→ **Task requirements**
1. According to the blog page, in what year was Brand's report published?
2. Decide whether each statement agrees with the blog page, answering yes or no and quoting the deciding words: (a) Kim Walmsey was recorded as a male at her birth in 1965. (b) Brand's report gives the name of the child. (c) Walmsey's MP wrote to the Archbishop of Canterbury on her behalf.
3. Reproduce the part of the blog page that opens with the words containing "Intersex Surgery in" and closes with "my PhD work.".

→ **Text section**
Friday 19 September 2014

Intersex Surgery in the 18th Century | New Republic

Sex-Change Surgery in the 18th Century | New Republic

According to Brand's report, published in 1787, he noticed an “irregularity” in the patient’s “external parts.” After further examination, he concluded that the child’s “part, which had the appearance of the labia pudenda, was in fact the scrotum,” and suggested an “operation to free the penis from its confinement.” He went ahead and made some alterations, enabling the child—whose name is unknown—“to urinate standing up, wear trousers, and enjoy the privileges of being a male.”
The child's wishes were of course deemed irrelevant. As they are all too often today.

Wednesday 10 September 2014

Evolution IS a Blind Watchmaker



This is a good illustration of the principles involved in my PhD work.

Only I'm attempting to evolve more efficient settings for mutation rate and population size, so it's about not just genetic algorithms, but meta-genetic algorithms. Evolving more efficient evolution.

Monday 8 September 2014

Mum forced to leave Australia after discovering gender error on birth certificate - Yahoo!7

Mum forced to leave Australia after discovering gender error on birth certificate - Yahoo!7
A British woman says she's been forced to surrender her dream life in Australia, after discovering her birth certificate lists her as a boy. Mother-of-five Kim Walmsey was mistakenly recorded as a male at her birth in 1965, meaning her marriage of 23 years was illegal
Upon discovering the mistake, Walmsey found herself unable to renew her Australian visa and spending over £150,000 on a mission to set things right in the UK. Worse, when word got out in her Liverpool neighbourhood, Walmsey became the victim of homophobic slurs as neighbours believed she was in a gay marriage.

Kim told the Mail, “The whole thing is absolutely disgusting. I’ve lived nearly 40 years not realising I was actually registered as a boy and then all of a sudden my whole life fell apart. “In the eyes of the law we were technically two men marrying and that was against the law at the time. "Since I found out I have tried everything I can possibly think of to get it changed but it’s like banging your head against a brick wall."

Westminster sanctuary ruled her marriage to Jack, a security officer, was against the law, which was confirmed in a letter from the Arch Bishop of Canterbury in June last year, the Mirror reports

Walmsey’s MP Bill Esterson has written to UK Prime Minister David Cameron on her behalf. "This is a ludicrous case of a mistake which was made nearly half a century ago, which is still plaguing Kim and her family today," he said. "The fact that Kim is obviously a female is unquestionable. She has five biological children, but because her birth entry states that she is male, she is having these problems which are causing great distress to Kim and her whole family."

So even a woman who has given birth to 5 kids can't get her birth certificate corrected. And suffers from the effects of Transphobic/Homophobic neighbours as she's in a "same sex relationship" with "another man".

→ **Collected data**
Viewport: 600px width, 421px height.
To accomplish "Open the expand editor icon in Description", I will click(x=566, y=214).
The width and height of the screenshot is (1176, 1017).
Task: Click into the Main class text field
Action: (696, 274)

→ **Solutions**
1. 1787

2.
(a) Yes: "Mother-of-five Kim Walmsey was mistakenly recorded as a male at her birth in 1965"
(b) No: "the child—whose name is unknown"
(c) No: "Walmsey’s MP Bill Esterson has written to UK Prime Minister David Cameron on her behalf."

3.
Intersex Surgery in the 18th Century | New Republic

Sex-Change Surgery in the 18th Century | New Republic

According to Brand's report, published in 1787, he noticed an “irregularity” in the patient’s “external parts.” After further examination, he concluded that the child’s “part, which had the appearance of the labia pudenda, was in fact the scrotum,” and suggested an “operation to free the penis from its confinement.” He went ahead and made some alterations, enabling the child—whose name is unknown—“to urinate standing up, wear trousers, and enjoy the privileges of being a male.”
The child's wishes were of course deemed irrelevant. As they are all too often today.

Wednesday 10 September 2014

Evolution IS a Blind Watchmaker



This is a good illustration of the principles involved in my PhD work.